Brian Cox asks whether our Universe is one of many in a larger multiverse. (Clip from Human Universe, BBC Two)
Brian Cox:
The reason that we appear to live in a perfect universe with the perfect numbers, the perfect constants of nature, the perfect laws, is because there are in fact countless millions, perhaps an infinite numbers universes each with different physical laws. Different numbers, different constants of nature. then we shouldn't be so surprised to live in the perfect universe. It's like the lottery, somebodies got to get the right ticket, somebodies got to win it.
Just as a lottery has many tickets, each bearing different numbers, so there maybe many universes each with different values for the constants of nature.

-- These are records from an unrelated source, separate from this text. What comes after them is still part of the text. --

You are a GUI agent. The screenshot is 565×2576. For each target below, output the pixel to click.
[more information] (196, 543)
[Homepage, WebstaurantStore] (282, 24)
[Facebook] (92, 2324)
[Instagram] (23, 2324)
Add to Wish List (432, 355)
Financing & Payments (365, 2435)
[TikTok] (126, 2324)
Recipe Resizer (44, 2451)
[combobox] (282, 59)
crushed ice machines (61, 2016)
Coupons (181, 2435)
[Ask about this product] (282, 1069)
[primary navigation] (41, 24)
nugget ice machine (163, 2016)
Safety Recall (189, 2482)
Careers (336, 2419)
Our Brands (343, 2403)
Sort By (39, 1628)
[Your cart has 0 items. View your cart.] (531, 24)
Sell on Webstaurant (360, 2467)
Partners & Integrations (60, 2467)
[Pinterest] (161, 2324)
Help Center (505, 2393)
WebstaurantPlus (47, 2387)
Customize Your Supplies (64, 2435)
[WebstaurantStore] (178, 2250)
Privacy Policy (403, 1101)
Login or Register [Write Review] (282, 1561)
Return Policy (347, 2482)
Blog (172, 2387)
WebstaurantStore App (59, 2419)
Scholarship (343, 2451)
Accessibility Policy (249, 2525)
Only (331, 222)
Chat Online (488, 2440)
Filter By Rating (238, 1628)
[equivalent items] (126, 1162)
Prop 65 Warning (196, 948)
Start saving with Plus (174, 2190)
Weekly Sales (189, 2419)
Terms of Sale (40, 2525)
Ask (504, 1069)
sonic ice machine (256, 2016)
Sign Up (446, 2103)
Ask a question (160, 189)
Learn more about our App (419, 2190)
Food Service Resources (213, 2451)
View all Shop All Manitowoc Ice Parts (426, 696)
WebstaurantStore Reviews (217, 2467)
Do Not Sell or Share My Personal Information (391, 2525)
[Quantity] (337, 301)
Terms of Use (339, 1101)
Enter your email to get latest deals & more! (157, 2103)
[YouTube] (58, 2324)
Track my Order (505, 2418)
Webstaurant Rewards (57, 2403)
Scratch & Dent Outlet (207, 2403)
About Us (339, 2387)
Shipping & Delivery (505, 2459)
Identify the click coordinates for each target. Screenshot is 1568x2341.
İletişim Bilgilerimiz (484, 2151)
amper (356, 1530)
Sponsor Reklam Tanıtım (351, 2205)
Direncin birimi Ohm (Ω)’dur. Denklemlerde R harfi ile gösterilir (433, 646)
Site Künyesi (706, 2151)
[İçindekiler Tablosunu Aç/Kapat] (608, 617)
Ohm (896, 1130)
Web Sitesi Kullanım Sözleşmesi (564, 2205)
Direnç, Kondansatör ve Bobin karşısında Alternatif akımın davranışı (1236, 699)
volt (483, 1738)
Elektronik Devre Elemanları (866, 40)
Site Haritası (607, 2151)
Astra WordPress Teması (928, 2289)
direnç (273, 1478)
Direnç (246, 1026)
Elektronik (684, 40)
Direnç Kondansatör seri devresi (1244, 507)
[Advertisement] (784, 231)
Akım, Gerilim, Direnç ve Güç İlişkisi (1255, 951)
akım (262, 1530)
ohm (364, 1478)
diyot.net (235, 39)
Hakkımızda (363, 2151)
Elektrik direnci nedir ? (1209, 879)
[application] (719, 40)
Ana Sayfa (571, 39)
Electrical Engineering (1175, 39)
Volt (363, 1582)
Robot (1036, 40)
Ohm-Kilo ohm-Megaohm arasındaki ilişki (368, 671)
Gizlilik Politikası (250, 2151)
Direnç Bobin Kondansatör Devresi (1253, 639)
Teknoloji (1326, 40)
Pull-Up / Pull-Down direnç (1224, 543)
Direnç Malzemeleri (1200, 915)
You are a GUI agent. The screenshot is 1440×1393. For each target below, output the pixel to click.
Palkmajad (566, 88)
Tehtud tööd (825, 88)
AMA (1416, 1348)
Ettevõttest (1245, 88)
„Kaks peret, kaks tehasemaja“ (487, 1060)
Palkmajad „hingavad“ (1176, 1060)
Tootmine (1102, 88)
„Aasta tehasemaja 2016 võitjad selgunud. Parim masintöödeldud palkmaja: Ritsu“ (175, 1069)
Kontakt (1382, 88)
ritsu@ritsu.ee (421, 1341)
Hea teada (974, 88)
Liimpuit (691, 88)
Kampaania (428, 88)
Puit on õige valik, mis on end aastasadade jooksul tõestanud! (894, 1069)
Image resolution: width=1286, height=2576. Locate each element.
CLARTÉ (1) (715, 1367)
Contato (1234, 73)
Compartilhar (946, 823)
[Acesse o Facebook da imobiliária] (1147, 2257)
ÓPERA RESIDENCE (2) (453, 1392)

Universes with stronger or weaker gravity, slower light or faster light.
2014
Hawking celebrated on the silver screen
In ‘The Theory of Everything’, Eddie Redmayne gave an Oscar-winning portrayal of Hawking.
The film was based on the book ‘Travelling to Infinity: My Life with Stephen’, by Stephen’s first wife Jane. Jane and Stephen collaborated with the production team, and he allowed his voice to be used on the soundtrack. Hawking himself praised the film and claimed he had trouble distinguishing photographs of his early life from photographs of Redmayne. The film became a lasting testament to Stephen's ability to inspire scientists and the public alike.
2018
An astounding life
In March, Professor Stephen Hawking died. For fifty-five years, he defied a disease that should have killed him in five.
The time spent since his diagnosis was not just about survival – he produced all of his world-changing work. His brilliant theories advanced the ideas of Einstein and ushered Hawking into the pantheon of important modern physicists. His surprise top-selling book and iconic appearance may have introduced and endeared him to the general public, but his ideas on gravity, black holes and the Big Bang will be his greatest legacy.